I ran down the slope with him, the familiar anger burning in my stomach. No one blamed my uncle for what he’d done, not even me. Once a wight takes possession of someone, it can’t be driven out. It will use its victim up until that person drops dead from starvation or cold or sheer exhaustion. And then it will find another. Ashraf was beyond saving. Everyone knew it.
And yet I still saw her face in my dreams. Still saw her falling into the abyss, night after night, for months after her death.
At least I prayed my sister was dead. Her body had never been recovered.
“People of the Four-Legs Clan!” The first rider unwound his qarha. He was young, just a few years older than me.
“He looks like a barbarian,” my brother said under his breath.
I’d never seen a barbarian, but this Water Dog had copper hair and grey eyes. It was a striking combination. He had an air of calm authority, an impression heightened by the royal seal—a roaring griffin in a circle—emblazoned on his scarlet tunic.
“We come in the name of King Artaxeros the second and Jaagos, Satrap of Tel Khalujah,” the young man said in a ringing voice that carried to the far reaches of the assembled crowd. “We come to ask who here wishes to serve the Holy Father as a Water Dog. Only those between the ages of twelve and sixteen are eligible to test.”
No one spoke. We rarely saw outsiders and had an innate suspicion of anyone whose bloodline wasn’t Four-Legs Clan for at least a dozen generations—no matter how many distant authorities they claimed to speak for.
“Your families will be well compensated.” He held up a bag of coins and shook it. A small murmur went through the onlookers. Most of us were very poor, if you measured wealth by silver or gold. My family’s only source of income was our animals. We traded milk and cheese, and my mother used the wool to weave shawls that she sold at the market in Tel Khalujah twice a year. A bag of coins that size was more money than we would earn in a decade.
“What does it mean to be a Water Dog?” His eyes roamed across the sea of faces, pausing on those who were close to my age. “It means you will champion the innocent, protect the powerless, punish the wicked. You will be the hand of the Holy Father, protecting our borders from the Druj to the north. And yes, you will use daēvas to do it.”
“Demons to hunt demons,” someone muttered.
I was very fuzzy on what exactly a daēva was. The older kids claimed they were Druj too, and that they had magic powers. I didn’t understand how the Water Dogs could control such creatures, but apparently they managed it somehow.
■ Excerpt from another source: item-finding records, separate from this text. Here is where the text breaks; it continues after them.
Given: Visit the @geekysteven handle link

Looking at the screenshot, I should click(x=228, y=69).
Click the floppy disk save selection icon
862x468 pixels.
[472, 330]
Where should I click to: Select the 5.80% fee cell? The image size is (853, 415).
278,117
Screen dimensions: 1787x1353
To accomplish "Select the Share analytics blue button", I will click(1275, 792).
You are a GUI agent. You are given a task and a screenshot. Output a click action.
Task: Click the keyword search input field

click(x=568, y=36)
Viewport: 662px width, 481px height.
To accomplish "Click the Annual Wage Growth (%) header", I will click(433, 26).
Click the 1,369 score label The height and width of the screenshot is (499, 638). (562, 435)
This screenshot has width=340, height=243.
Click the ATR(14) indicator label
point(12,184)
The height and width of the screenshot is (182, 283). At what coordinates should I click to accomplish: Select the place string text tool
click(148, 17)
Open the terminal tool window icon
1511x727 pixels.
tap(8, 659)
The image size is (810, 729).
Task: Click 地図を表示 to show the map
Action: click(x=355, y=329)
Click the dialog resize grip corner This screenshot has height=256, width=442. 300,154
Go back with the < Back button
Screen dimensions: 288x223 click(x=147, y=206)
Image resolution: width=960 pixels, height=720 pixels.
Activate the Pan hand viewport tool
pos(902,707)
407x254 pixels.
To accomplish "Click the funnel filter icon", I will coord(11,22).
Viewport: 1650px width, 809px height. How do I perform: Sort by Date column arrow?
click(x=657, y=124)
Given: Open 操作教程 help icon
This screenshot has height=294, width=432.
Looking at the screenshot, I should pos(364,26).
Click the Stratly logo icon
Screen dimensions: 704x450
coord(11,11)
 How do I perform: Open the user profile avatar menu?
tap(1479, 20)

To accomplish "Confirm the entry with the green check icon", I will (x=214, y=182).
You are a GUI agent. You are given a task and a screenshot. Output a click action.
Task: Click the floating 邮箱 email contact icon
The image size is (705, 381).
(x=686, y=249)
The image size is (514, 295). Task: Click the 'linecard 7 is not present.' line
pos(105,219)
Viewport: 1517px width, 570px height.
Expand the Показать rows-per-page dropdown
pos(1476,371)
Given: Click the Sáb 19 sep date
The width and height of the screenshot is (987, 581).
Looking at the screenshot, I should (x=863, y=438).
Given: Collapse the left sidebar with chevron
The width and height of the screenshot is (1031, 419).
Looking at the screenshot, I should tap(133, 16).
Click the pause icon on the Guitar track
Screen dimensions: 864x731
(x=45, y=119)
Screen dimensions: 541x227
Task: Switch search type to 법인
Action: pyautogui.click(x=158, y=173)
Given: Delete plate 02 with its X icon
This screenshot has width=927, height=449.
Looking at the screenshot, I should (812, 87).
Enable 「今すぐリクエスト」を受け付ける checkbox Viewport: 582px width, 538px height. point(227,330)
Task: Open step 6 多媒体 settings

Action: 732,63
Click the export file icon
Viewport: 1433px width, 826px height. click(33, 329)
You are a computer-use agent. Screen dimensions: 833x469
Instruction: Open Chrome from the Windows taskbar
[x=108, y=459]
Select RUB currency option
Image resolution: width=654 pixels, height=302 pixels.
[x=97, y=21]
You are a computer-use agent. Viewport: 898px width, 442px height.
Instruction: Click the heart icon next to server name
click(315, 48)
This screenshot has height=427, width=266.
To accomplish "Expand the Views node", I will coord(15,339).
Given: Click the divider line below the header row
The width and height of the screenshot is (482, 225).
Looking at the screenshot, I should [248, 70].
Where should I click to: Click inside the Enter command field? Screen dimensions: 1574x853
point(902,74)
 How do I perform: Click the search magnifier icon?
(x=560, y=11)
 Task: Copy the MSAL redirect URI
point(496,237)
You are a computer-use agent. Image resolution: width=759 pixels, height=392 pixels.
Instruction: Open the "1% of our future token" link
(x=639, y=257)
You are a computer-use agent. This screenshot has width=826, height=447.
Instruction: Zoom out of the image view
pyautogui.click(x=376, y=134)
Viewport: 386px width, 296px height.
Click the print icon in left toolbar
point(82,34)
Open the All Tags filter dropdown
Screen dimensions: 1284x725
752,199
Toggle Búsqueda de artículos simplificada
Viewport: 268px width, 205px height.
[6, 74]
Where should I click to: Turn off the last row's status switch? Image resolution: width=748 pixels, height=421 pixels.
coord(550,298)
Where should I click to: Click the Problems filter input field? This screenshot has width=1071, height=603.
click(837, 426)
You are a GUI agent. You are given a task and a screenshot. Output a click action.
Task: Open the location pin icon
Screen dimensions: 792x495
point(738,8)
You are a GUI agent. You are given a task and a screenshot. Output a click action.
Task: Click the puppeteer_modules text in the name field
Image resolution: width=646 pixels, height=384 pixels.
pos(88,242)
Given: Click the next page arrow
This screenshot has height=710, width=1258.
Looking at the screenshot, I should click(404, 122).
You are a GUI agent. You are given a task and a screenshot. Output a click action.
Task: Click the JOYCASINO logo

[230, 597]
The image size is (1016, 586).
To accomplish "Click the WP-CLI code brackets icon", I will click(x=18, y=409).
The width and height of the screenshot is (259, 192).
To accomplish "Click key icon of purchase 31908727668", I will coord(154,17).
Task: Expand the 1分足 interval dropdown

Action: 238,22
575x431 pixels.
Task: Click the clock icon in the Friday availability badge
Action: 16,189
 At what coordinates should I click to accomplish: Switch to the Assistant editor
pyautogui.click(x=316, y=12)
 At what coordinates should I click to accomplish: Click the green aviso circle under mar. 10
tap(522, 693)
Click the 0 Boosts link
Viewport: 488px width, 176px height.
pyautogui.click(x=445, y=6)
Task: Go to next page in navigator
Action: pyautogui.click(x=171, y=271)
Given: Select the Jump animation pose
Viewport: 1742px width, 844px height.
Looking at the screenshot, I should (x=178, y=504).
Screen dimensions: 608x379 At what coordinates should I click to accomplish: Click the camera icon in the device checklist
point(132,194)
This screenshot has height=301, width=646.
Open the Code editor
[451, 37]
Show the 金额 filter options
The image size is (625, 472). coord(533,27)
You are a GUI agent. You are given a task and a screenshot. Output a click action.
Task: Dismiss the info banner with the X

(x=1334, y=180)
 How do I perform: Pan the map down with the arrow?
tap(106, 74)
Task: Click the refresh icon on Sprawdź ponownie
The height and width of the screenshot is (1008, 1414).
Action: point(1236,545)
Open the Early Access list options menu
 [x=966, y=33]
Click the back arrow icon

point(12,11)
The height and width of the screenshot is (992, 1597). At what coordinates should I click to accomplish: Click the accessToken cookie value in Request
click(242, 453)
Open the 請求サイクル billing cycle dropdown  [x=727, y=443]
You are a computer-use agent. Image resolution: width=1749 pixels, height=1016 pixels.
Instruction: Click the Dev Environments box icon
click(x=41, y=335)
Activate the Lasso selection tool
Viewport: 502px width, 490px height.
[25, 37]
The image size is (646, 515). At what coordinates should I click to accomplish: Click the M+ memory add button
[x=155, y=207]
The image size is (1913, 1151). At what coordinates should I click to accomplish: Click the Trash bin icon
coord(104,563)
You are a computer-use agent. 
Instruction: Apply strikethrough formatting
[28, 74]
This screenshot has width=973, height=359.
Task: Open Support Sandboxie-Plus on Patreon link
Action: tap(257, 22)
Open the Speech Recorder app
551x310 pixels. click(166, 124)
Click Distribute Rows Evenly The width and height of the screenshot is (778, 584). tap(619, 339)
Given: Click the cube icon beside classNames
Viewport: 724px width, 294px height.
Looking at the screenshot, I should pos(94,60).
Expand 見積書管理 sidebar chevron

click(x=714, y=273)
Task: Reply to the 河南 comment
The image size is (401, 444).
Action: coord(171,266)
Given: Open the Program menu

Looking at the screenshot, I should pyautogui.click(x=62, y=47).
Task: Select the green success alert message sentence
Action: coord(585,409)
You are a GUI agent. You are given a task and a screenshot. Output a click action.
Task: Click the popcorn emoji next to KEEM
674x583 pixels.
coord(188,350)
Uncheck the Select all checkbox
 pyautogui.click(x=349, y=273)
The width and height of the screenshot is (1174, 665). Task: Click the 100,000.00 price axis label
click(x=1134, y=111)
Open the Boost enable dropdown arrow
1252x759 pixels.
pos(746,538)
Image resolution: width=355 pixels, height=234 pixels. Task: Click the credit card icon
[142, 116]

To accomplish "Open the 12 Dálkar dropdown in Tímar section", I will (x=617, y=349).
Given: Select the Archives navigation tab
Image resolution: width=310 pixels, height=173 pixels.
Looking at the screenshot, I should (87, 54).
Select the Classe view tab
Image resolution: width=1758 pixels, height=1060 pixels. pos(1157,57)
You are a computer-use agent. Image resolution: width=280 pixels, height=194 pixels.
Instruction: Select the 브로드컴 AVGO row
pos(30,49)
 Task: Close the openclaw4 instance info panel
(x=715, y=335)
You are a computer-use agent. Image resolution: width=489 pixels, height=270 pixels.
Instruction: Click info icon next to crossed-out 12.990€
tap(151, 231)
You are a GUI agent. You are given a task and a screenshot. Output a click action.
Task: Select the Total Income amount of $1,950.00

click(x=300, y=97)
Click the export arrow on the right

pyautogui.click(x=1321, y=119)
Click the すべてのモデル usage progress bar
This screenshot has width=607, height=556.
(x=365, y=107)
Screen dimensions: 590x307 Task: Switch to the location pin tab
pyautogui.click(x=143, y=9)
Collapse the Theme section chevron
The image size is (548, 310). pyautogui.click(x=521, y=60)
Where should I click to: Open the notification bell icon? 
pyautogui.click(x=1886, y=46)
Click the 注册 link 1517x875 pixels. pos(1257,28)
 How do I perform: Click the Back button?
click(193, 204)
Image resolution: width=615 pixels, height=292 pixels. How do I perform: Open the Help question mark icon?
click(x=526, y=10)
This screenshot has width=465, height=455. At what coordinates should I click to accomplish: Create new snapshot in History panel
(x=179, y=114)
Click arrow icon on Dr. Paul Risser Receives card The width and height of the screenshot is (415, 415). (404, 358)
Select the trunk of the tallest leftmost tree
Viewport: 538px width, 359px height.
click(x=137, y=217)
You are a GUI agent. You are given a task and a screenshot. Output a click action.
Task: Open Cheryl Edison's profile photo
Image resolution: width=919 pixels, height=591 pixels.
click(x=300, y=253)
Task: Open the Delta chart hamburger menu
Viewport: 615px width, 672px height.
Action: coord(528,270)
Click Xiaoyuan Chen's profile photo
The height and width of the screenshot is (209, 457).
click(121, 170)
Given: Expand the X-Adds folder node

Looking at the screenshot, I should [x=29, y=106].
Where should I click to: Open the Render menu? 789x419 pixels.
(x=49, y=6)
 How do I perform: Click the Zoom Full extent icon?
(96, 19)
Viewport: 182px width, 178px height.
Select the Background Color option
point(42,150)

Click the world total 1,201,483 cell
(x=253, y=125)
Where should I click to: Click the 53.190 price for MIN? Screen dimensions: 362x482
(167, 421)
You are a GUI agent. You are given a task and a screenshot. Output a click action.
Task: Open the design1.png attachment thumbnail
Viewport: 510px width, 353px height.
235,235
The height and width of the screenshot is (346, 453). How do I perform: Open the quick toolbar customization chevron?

“Who here has the courage to step forward?” the Water Dog asked. His companion lounged in the saddle, qarha still wound tightly. Something in the shape of the body told me it was a woman. “We will test any who are willing. Let me be clear: We are not here to forcibly recruit anyone. This is not a burden, but an honor. There’s no place for cowards in our ranks.”
This comment provoked some grumbling in the crowd. The Water Dog held up a hand.
“I mean no offense. The Four-Legs people are known to be among the strongest and toughest in the empire. How else could you eke out a living in these hard lands? You are descendants of the great hero, Fereydun. I only hope that his blood has not run thin.”
I caught my father’s eye. He stood with his arms crossed, felt hat pushed back on his head. His expression was unreadable.
Then a boy came forward. “I wish to be tested,” he said.
The crowd buzzed. Two more boys approached the riders. They stood in a tight knot, grinning nervously.
“Anyone else?” The Water Dog’s eyes swept the crowd. They passed over me without stopping, although they lingered for moment on Kian. My brother looked down at his feet. “No? Then we’ll begin the testing.”
He started to wheel his mount up the slope.
Demons to hunt demons.
My heart beat faster. I wasn’t sure what it meant, but I suddenly saw a way to make Ashraf’s angry, restless spirit stop haunting me.
Kill Druj.
It would mean walking away from my family. My clan. If I was chosen, I might never see any of them again. And in our world, those ties were everything. If the community cast a person out, they were as good as dead. It only happened for serious crimes like rape or murder, which were almost unheard of among my people. But when it did, that person became a ghost. Their name was never spoken again.